Each person develops a relationship with place that is reciprocal; research has found that regenerative farmers undergo a transformative change in mindset, through an openness to learning from the land. The continual curiosity and adaption that’s required can free us from dominant norms, which so often marginalise diverse ways of seeing and being in the world. People and place become. Together.
YOUR PIECE OF FORDHALL COMMUNITY FARM
heft
(n.)
- a settled or accustomed pasture-ground
- a fixed or established place of abode
- a number of sheets of paper fastened together to form a book
(v.)
- to establish in a situation or place of residence
- to accustom (sheep, cattle) to a pasturage
- to lift, raise, bear up
- to hold in one’s hand
In his loose-leaf photographic book, Heft, Aaron Schuman captures the essence of Fordhall Organic Farm in both his vibrant images and in the overall form of the publication. Each reader is encouraged to dismantle, rearrange, and put back the pages in a unique way, to find their own innate sense of belonging and ‘heft’ within it.
The book was published in collaboration with GRAIN Projects, allowing readers to immerse themselves in the beauty of Fordhall Farm from afar.
Watch Aaron leaf through Heft, reordering the pages to change its story and read some words he shared about the book’s origins for its introduction.
“On my first day visiting Fordhall Organic Farm, while walking amongst the sheep grazing in its sun-drenched pastures, I encountered Julie Cooper, a former teacher and educator, and one of the farm’s many valued volunteers.
During the course of our conversation, she asked me if I was familiar with the ancient shepherding practice of hefting. She explained that ‘hefted’ sheep are free to roam over large areas of land, yet they develop an innate sense of belonging to a specific place or pasture, where they prefer to go to live and graze – a very distinct area where they feel calm, comfortable, comforted and safe, and return to again and again. Furthermore, she continued, this homing instinct and strong sense of belonging is often passed down from ewes to lambs without the shepherd’s intervention, with extended families of sheep returning to the same place over many generations. Before going our separate ways, I asked Julie if she herself felt ‘hefted’ to this particular place. After thinking for a moment she replied, ‘Yes, like many of the people who come here regularly, I suppose I do!’

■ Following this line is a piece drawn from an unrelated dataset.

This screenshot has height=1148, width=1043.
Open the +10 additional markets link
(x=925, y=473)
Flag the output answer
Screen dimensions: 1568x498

Alongside being a working livestock farm, Fordhall has since grown into a nurturing farm for the surrounding community, where individuals, friends and families, local residents, groups of vulnerable teenagers, people with learning disabilities and health-related challenges, and the general public at large are invited to visit, volunteer and actively engage with the land and farm to heal, be nurtured, and commune with nature on their own terms, for their own reasons, and in their own way. Each person is encouraged to develop a relationship with place that is intimate, immersive and ‘hefted’ to the land itself.”